The results that are returned from a scroll request reflect the state of the index at the time that the initial search request was made, like a snapshot in time. Subsequent changes to documents (index, update or delete) will only affect later search requests.

In order to use scrolling, the initial search request should specify the scroll parameter in the query string, which tells Elasticsearch how long it should keep the “search context” alive (see Keeping the search context alive), eg ?scroll=1m.

POST /twitter/_search?scroll=1m
{
    "size": 100,
    "query": {
        "match" : {
            "title" : "elasticsearch"
        }
    }
}

The result from the above request includes a _scroll_id, which should be passed to the scroll API in order to retrieve the next batch of results.

POST /_search/scroll 
{
    "scroll" : "1m", 
    "scroll_id" : "DXF1ZXJ5QW5kRmV0Y2gBAAAAAAAAAD4WYm9laVYtZndUQlNsdDcwakFMNjU1QQ==" 
}

GET or POST can be used and the URL should not include the index name — this is specified in the original search request instead.

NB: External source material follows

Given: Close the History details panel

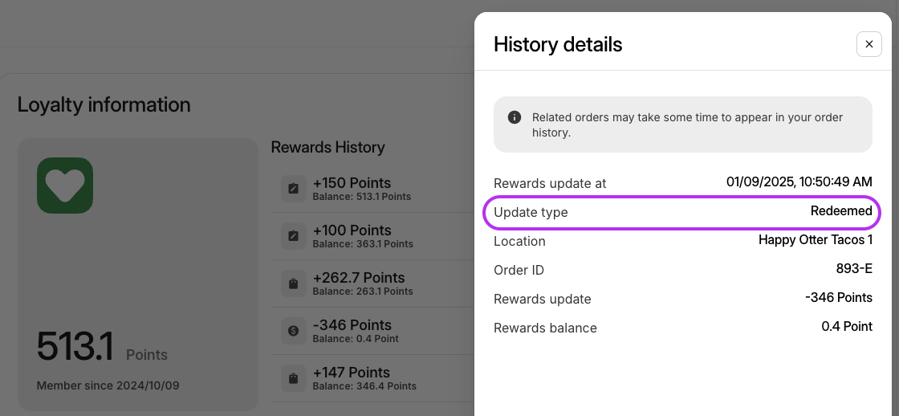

The scroll parameter tells Elasticsearch to keep the search context open for another 1m.

The scroll_id parameter

The size parameter allows you to configure the maximum number of hits to be returned with each batch of results. Each call to the scroll API returns the next batch of results until there are no more results left to return, ie the hits array is empty.

The initial search request and each subsequent scroll request each return a _scroll_id. While the _scroll_id may change between requests, it doesn’t always change — in any case, only the most recently received _scroll_id should be used.

If the request specifies aggregations, only the initial search response will contain the aggregations results.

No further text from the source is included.